• Selected passage:
Segment Open
SALK INSTITUTE
IMAGE: GERALD SHADEL
CREDIT: SALK INSTITUTE
LA JOLLA— (July 26, 2022) Mitochondria are known as cells’ powerhouses, but mounting evidence suggests they also play a role in inflammation. Scientists from the Salk Institute and UC San Diego published new findings in Immunity on July 26, 2022, where they examined human blood cells and discovered a surprising link between mitochondria, inflammation and DNMT3A and TET2—two genes that normally help regulate blood cell growth but, when mutated, are associated with an increased risk of atherosclerosis.
“We found that the genes DNMT3A and TET2, in addition to their normal job of altering chemical tags to regulate DNA, directly activate expression of a gene involved in mitochondrial inflammatory pathways, which hints at a new molecular target for atherosclerosis therapeutics,” says Gerald Shadel, co-senior author, Salk professor and director of the San Diego Nathan Shock Center of Excellence in the Basic Biology of Aging.
The study started when researchers at UC San Diego noted a specific inflammatory response while investigating the roles of DNMT3A and TET2 mutations in clonal hematopoiesis—when mutated immature blood cells give rise to a population of mature blood cells with identical mutations. They reported that abnormal inflammatory signaling was also related to DNMT3A and TET2 deficiency in blood cells that play a major role in inflammation response that promotes the progression of atherosclerosis.
But how the DNMT3A and TET2 genes were involved in inflammation, and possibly atherosclerosis, was unknown.
“The problem was we couldn’t work out how DNMT3A and TET2 were involved because the proteins they code do seemingly opposite things regarding DNA regulation,” says Christopher Glass, co-senior author and professor at the UC San Diego School of Medicine. “Their antagonistic activity led us to believe there may be other mechanisms at play. This prompted us to take a different approach and contact Shadel, who had uncovered the same inflammatory pathway years earlier while examining responses to mitochondrial DNA stress.”
Inside mitochondria resides a unique subset of the cell’s DNA that must be organized and condensed correctly to sustain normal function. Shadel’s team previously investigated the effects of mitochondrial DNA stress by removing TFAM, a gene that helps ensure mitochondrial DNA is packaged correctly. They found that when TFAM levels are reduced, mitochondrial DNA is expelled from the mitochondria into the cell’s interior. This sets off the same molecular alarm that tells the cell there is a bacterial or viral invader and triggers a defensive molecular pathway that promotes inflammation.
Scientists from the Glass and Shadel labs worked together to better understand why DNMT3A and TET2 mutations led to inflammation responses similar to those observed during mitochondrial DNA stress. The teams applied genetic engineering tools and cell imaging to examine cells from people with normal cells, those with loss of function mutations in DNMT3A or TET2 expression, and those with atherosclerosis.
Segment Closed
• Data records:
Segment Open
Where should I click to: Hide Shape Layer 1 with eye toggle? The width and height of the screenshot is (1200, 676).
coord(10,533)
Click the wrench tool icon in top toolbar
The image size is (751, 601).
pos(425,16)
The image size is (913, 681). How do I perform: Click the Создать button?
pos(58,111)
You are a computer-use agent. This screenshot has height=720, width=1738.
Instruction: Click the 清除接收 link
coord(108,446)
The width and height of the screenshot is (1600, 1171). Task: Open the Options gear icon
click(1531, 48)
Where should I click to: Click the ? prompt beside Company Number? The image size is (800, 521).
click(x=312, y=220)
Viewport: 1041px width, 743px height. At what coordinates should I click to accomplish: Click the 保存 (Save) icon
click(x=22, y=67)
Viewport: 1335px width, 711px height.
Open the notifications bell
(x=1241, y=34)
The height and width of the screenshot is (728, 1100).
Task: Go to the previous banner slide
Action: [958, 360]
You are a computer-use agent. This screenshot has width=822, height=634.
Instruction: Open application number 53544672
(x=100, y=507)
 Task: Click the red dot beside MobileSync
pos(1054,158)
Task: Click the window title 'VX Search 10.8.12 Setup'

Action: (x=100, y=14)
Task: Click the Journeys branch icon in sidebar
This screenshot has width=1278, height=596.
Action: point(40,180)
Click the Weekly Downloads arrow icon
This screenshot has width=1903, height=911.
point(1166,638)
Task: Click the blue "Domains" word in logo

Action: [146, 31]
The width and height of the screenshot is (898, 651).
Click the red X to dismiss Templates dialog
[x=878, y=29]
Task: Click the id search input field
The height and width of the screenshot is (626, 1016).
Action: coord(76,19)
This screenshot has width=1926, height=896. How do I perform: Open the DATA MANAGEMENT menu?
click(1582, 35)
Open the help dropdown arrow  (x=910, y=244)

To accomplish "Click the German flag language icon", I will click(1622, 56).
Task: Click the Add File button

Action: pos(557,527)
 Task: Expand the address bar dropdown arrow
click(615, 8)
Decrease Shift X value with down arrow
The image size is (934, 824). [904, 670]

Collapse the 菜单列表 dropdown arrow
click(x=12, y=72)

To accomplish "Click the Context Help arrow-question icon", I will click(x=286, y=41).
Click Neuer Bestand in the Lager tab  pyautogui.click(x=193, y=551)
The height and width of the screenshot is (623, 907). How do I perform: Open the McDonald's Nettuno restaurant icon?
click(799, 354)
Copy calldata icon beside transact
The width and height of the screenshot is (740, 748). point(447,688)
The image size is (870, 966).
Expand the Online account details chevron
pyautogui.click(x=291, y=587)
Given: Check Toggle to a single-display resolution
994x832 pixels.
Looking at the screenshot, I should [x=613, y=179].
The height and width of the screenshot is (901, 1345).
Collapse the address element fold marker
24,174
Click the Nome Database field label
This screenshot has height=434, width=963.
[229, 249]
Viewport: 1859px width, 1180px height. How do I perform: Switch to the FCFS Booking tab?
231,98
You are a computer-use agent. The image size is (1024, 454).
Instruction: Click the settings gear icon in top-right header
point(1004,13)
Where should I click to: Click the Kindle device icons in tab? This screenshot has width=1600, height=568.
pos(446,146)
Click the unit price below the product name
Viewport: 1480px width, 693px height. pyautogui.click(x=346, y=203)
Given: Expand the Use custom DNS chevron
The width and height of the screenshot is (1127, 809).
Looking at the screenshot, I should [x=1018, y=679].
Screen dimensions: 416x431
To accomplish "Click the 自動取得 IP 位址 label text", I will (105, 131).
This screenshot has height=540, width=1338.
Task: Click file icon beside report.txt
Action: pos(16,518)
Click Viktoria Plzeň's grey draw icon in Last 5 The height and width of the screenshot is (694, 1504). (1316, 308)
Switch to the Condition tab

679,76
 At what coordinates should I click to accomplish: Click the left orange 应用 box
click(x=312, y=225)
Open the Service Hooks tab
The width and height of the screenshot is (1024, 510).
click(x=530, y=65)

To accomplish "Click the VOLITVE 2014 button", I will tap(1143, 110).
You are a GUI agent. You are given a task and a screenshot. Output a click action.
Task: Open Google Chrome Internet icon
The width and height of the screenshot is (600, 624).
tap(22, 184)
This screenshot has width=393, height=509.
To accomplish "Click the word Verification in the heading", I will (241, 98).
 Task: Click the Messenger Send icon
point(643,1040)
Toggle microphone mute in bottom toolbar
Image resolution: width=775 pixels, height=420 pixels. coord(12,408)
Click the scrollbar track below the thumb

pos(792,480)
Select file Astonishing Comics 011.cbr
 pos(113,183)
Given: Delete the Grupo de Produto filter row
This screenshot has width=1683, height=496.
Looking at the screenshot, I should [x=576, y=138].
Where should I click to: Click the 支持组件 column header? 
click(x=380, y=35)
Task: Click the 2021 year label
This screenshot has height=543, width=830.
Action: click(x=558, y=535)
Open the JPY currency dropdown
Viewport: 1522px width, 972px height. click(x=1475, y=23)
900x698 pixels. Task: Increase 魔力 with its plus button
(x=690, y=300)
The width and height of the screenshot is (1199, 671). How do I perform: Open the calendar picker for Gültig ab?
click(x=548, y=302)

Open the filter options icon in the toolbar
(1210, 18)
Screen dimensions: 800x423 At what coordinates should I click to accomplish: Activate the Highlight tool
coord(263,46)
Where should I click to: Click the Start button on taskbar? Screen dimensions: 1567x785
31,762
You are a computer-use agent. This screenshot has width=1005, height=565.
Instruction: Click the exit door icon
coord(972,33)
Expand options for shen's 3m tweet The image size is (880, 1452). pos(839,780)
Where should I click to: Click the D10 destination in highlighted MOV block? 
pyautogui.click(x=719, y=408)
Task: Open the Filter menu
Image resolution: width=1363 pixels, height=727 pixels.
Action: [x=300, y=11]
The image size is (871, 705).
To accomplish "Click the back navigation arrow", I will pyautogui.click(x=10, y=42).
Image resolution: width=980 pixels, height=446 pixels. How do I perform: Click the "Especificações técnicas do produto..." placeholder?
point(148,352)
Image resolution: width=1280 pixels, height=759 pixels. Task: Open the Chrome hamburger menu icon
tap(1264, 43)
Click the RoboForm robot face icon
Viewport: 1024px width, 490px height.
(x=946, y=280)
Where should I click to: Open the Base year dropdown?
Segment Closed
• Problem to work on: Continue the article about mitochondria, inflammation and the DNMT3A and TET2 genes, starting after its final sentence. The lines above serve no purpose in what is asked here.

• Result below:
They found that experimentally reducing the expression of DNMT3A or TET2 in the normal blood cells had similar results to blood cells that had loss of function mutations and blood cells from atherosclerosis patients––an increased inflammatory response. Remarkably, low levels of DNMT3A and TET2 expression in blood cells leads to reduced TFAM expression, which in turn leads to abnormal mitochondria DNA packaging, instigating inflammation due to released mitochondrial DNA.
“We discovered that DNMT3A and TET2 mutations prevent their ability to bind and activate the TFAM gene,” says first author Isidoro Cobo, a postdoctoral researcher in the Glass lab at UC San Diego. “Missing or reducing this binding activity leads to mitochondrial DNA release and an overactive mitochondrial inflammation response, and we believe this may exacerbate plaque buildup in atherosclerosis.”
“It’s very exciting to see our discovery on TFAM depletion causing mitochondrial DNA stress and inflammation now has direct relevance for a disease like atherosclerosis,” says Shadel, who holds the Audrey Geisel Chair in Biomedical Science. “Ever since we revealed this pathway, there has been an explosion of interest in mitochondria being involved in inflammation and many reports linking mitochondrial DNA release to other clinical contexts.”
Therapeutics that target inflammation signaling pathways already exist for many other diseases. Glass and Shadel believe that blocking pathways that exacerbate atherosclerosis in patients with TET2A and DNMT3A mutations could form the basis for new treatments. Next, the scientists will continue investigating this pathway and probe how mitochondrial DNA is involved in other human diseases and aging.
Other authors included Kailash Chandra Mangalhara of Salk; Tiffany N. Tanaka, Addison Lana, Calvin Yeang, Claudia Han, Johannes Schlachetzki, Jean Challcombe, Bethany R. Fixsen, Mashito Sakai, Rick Z. Li, Hannah Fields, Randy G. Tsai and Rafael Bejar of UC San Diego; Michael Mokry of Wilhelmina Children’s hospital in the Netherlands; Koen Prange and Menno de Winther of the University of Amsterdam.
This work was supported by the Leducq Transatlantic Network Grant (16CVD01), the National Institutes of Health (P01 HL147835, 1KL2TR001444, R01 AR069876 and NS047101), the European Molecular Biology Organization (ALTF 960-2018), ZonMw (09120011910025) and the Netherlands Heart Foundation (GENIUSII and 2019B016).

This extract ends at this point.